A020-小説家

岡山城で、あの武将に巡り合う

 広島には1時間余りの日帰りの用があった。交通費はかかることだし、東京にトンボ帰りにしても勿体ないし、岡山に立ち寄り、後楽園と岡山城に行ってみようと決めた。ある意味で単なる気まぐれだった。
過去に一度、岡山城には足を運んだはず。だが、どんな城だったか、記憶のなかには残っていなかった。


 東京を発つ前日の、深川歴史散策の折り、PEN仲間の山名美和子さん(歴史作家)に、岡山城に立ち寄る話題をむけてみた。
「旭川の方からみた岡山城は素敵よ。日本の城のなかで最も好きな一つね」
 そう賛美してから、
「正面から見た岡山城は、どでーんとして、面白くないけど」
 とつけ加えていた。
 正面よりも裏側が美しい。社寺仏閣にしても、そうざらにある話ではない。

 4月20日の午後は曇天で、ときに小雨が降っていた。後楽園を見学してから、同園の南門を通り、旭川に架かった橋を渡りはじめた。そこから見た4重6階の天守閣はまさしく美城だった。ほれぼれしながら、カメラのシャッターを切った。
 カルチャーなどのPHOTO教室では、
「風景写真は絵葉書的で面白くないし、他人に見せても感動しない。人物は必ず入れなさい」
と指導している。
 その手前もあるし、鉄橋には通行人などいないし、程ほどに数枚撮って止めた。城址に入ると、ジャージーを着た、京都の女子高生たちが散策していた。彼女たちを取り込むかなと思うが、タイミングが合わない。


 岡山城の概要の案内板を読んだ。宇喜多秀家が城郭を建造した、と明記されていた。
「えっ、あの宇喜多秀家(うきた ひでいえ)だ」
 私は大声で叫びたくなった。それは小説の習作時代に、取り上げた人物だったからだ。


 私は28歳から腎臓結核の長い闘病生活に入った。読書三昧だったが、そればかりでは面白くないので、2年後の30歳のとき、小説を書いてみよう、と決めた。

 数年後に社会復帰は果たしたが、すぐさま膀胱腫瘍とか、病いの連続だった。人生は悪いことばかりでなく、他方では直木賞作家の伊藤桂一氏と巡り合い、長く指導を得ることになった。

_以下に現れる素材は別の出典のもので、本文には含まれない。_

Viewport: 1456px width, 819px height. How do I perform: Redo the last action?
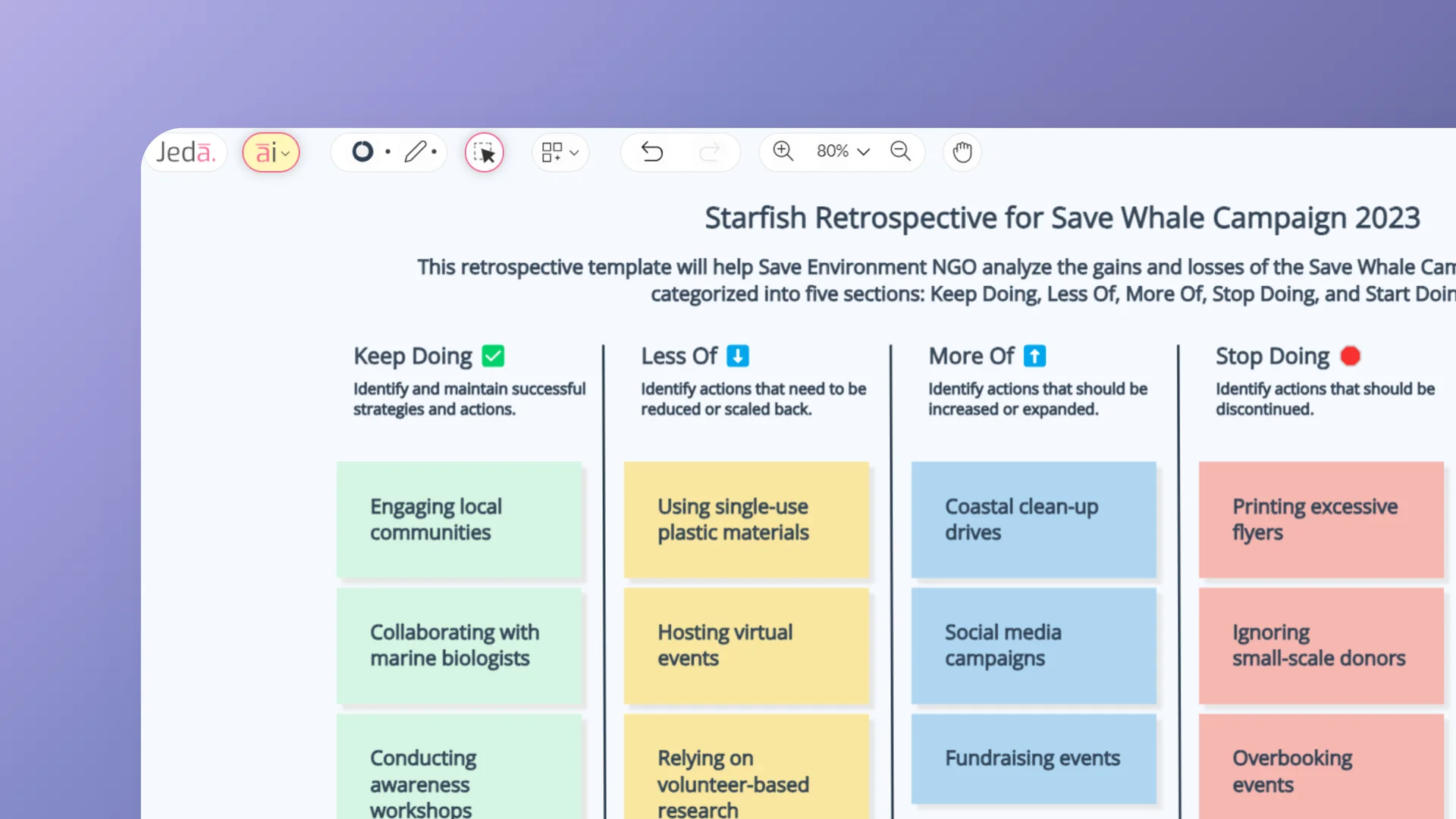tap(711, 152)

 私は純文学の小説にこだわっていた。ハードルは高いし、文学賞ははるか彼方に思えた。小説で食べられなくてもよかった。死ぬまでに一冊でも良い、後世に残る作品を書きたかったからだ。


 恩師の伊藤先生は現代小説のほかに、人情豊かな時代小説を書くし、私も多少は影響され、時代小説とか、歴史小説とかを習作として書いていた。

 歴史のなかでも幕末史が好きで、西郷隆盛、木戸孝允、勝海舟など取り扱ってみた。出版社の編集長から、「どの出版社も、大物作家にならないと、有名な歴史上の人物は新人では取り上げてくれないよ」と言われた。

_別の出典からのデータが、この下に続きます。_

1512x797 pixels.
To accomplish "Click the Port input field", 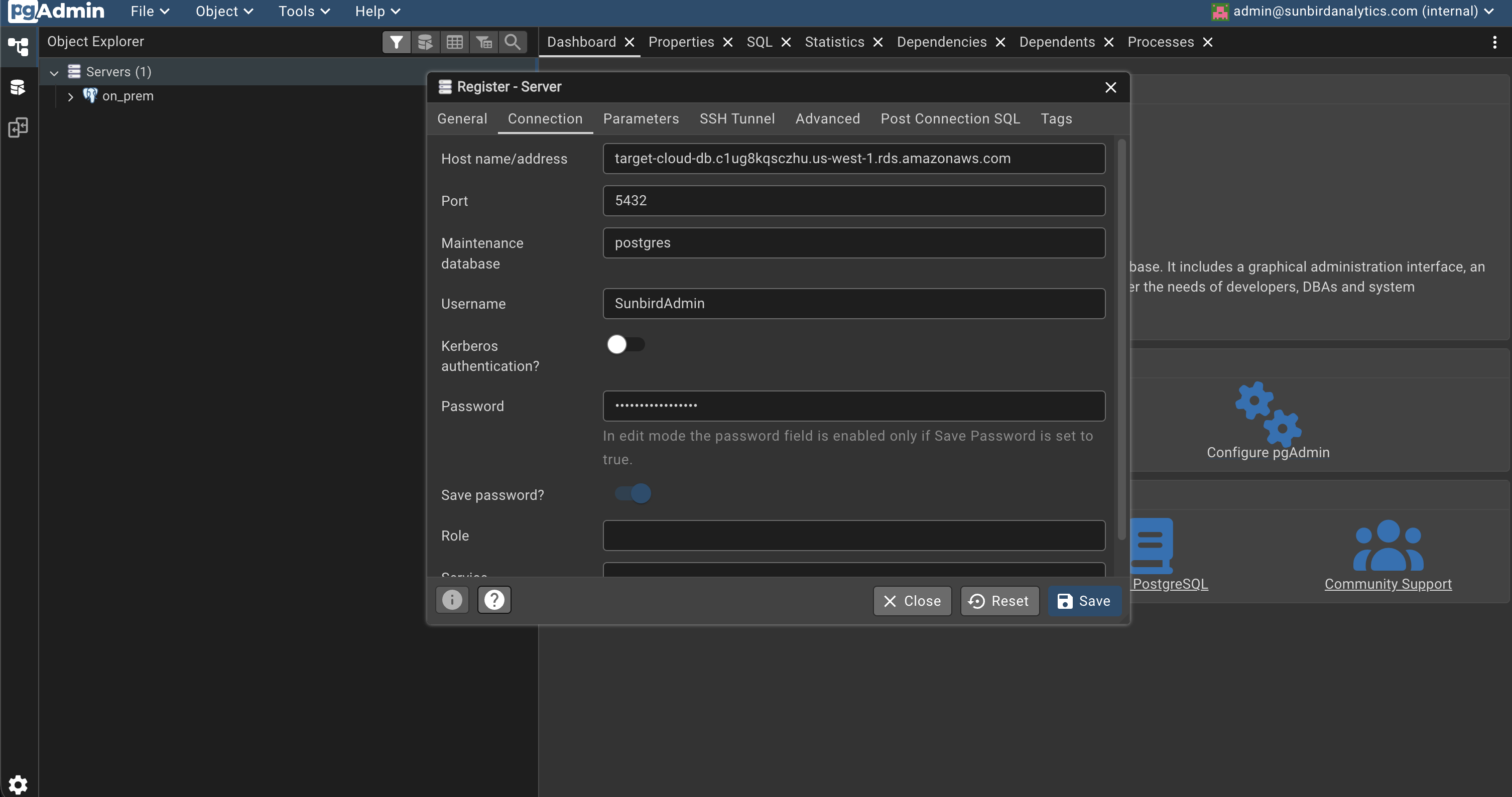I will pyautogui.click(x=853, y=200).
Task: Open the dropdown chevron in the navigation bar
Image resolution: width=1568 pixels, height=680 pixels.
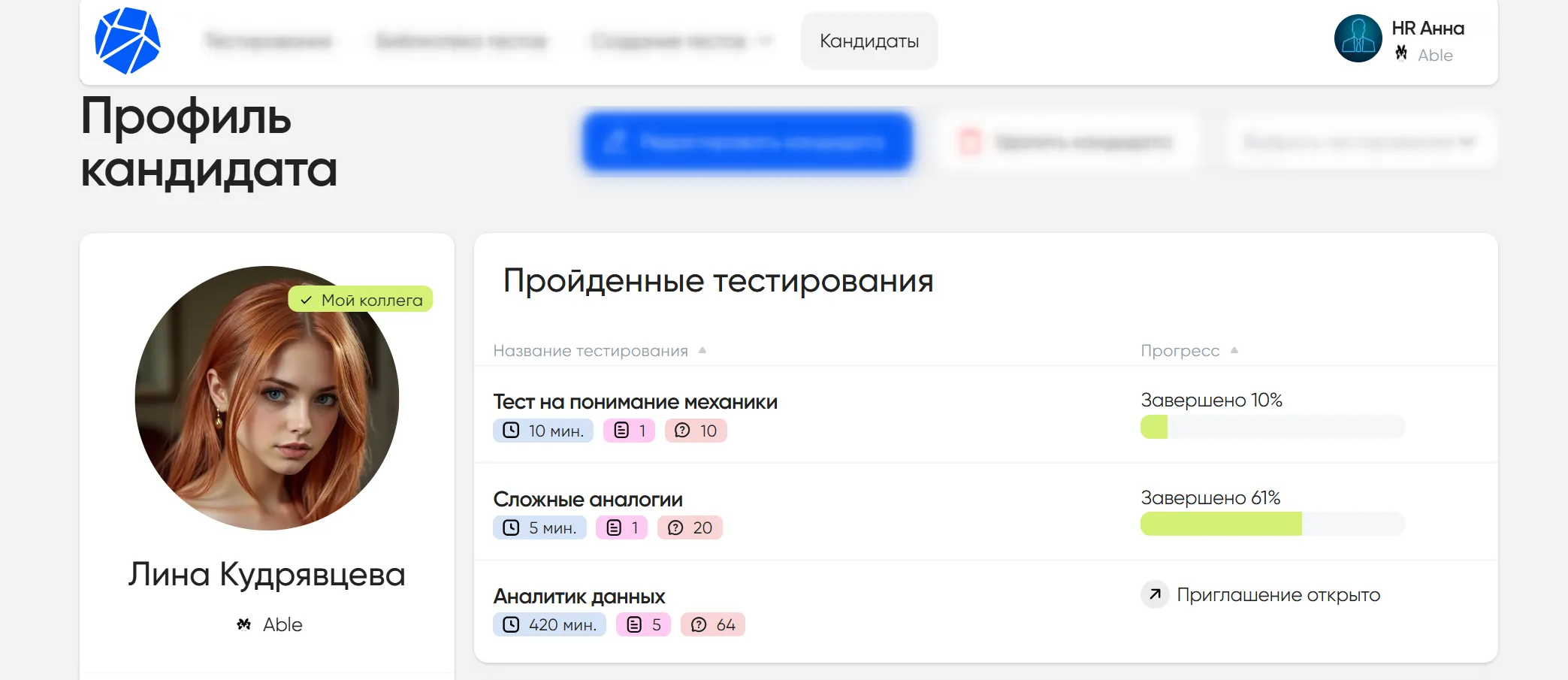Action: click(766, 41)
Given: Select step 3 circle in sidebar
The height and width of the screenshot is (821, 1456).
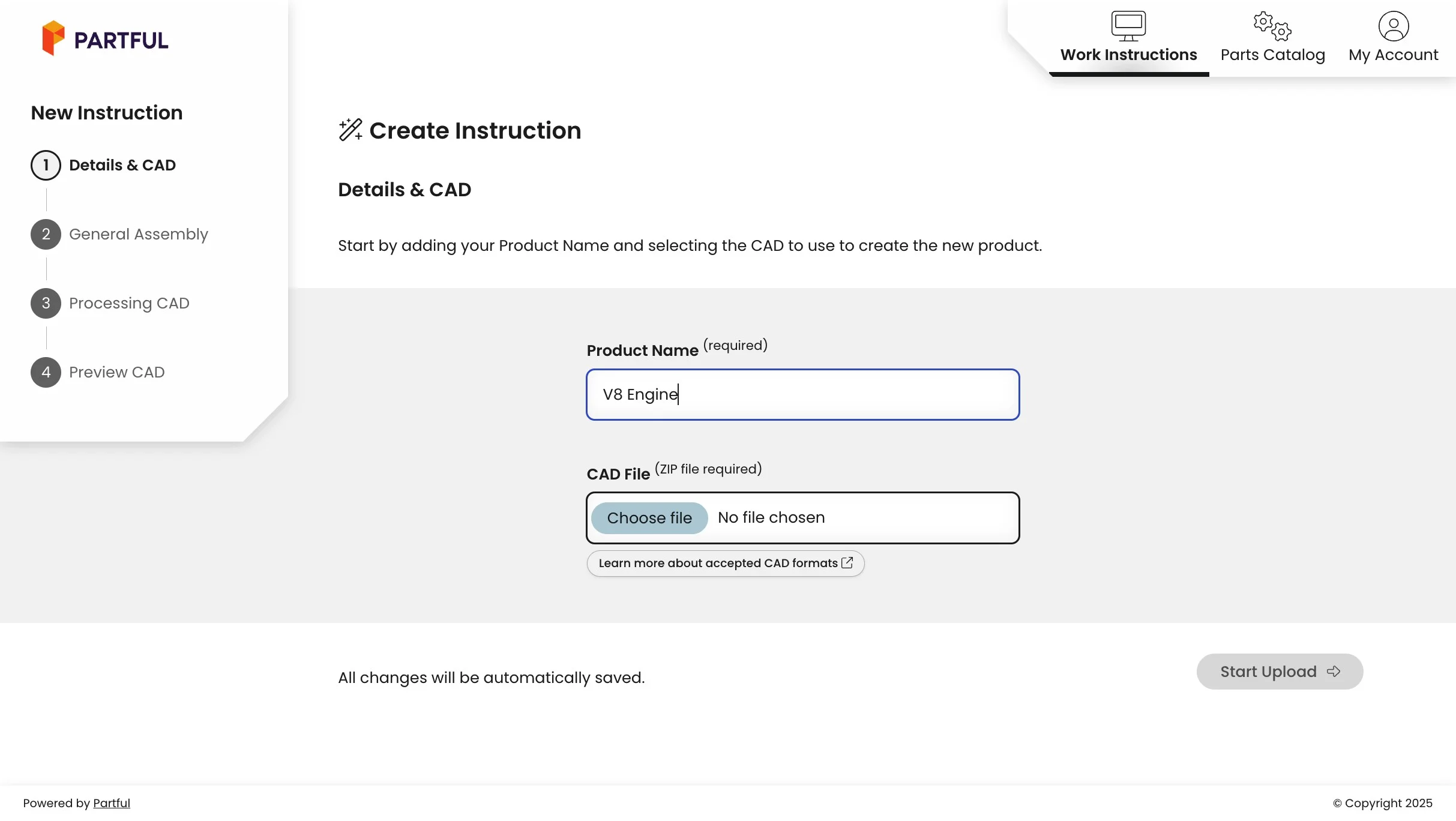Looking at the screenshot, I should [x=46, y=303].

 そこで歴史小説の人物探しで、伊豆下田に足を運び「下岡蓮杖」とか、瀬戸内の能島・因島の村上水軍とかを取り上げていた。創作の前後は忘れたが、そのなかに宇喜多秀家がいたのだ。

「あの秀家を書くために、この岡山城に来たことがある」
 秀家の生涯はわりに覚えているが、城を見た記憶はほとんど残っていない。およそ、正面から見た城は面白くないから、印象から消えていたのだろう。

 秀家は母親と秀吉の艶の関係から、豊臣の養子になった。豪姫(前田利家の娘)を妻とする。やがて岡山城主となり、関ヶ原の戦いでは西軍の総大将だった。破れたあと、変装し、鹿児島・島津家を頼って落ちた。しかし、家康に情報が洩れて、やがて八丈島に流された。

 豪姫とは永遠に会えず、なんと50年間の流人生活という、波乱に満ちた人生だった。とくに流人の50年間に視点を当てた習作を書いたのだ。
 あの生原稿は世に出ることもなく、自宅のどこかで眠っている。


 訪ねた天守閣内では陶芸教室「備前焼工房」があった。私はいまの自分に戻り、「城と人」という視点から撮影を申し込むと、快諾が得られた。
「きょうがオープン日なんですよ」
「えっ、初日なんですか。運がいいな」
 そんな偶然の出会いを味わう。
 丸皿、小鉢、湯飲み、箸置などの「土ひねり体験」コーナーである。 体験教室の指導員の3人には、制作過程や粘土の特性などを訊きながら、場面ごとに撮影させてもらった。
 後日、焼きあがった完成品で受け取ることができる。こうしたプロセスも笑顔で親切に教えてくれた。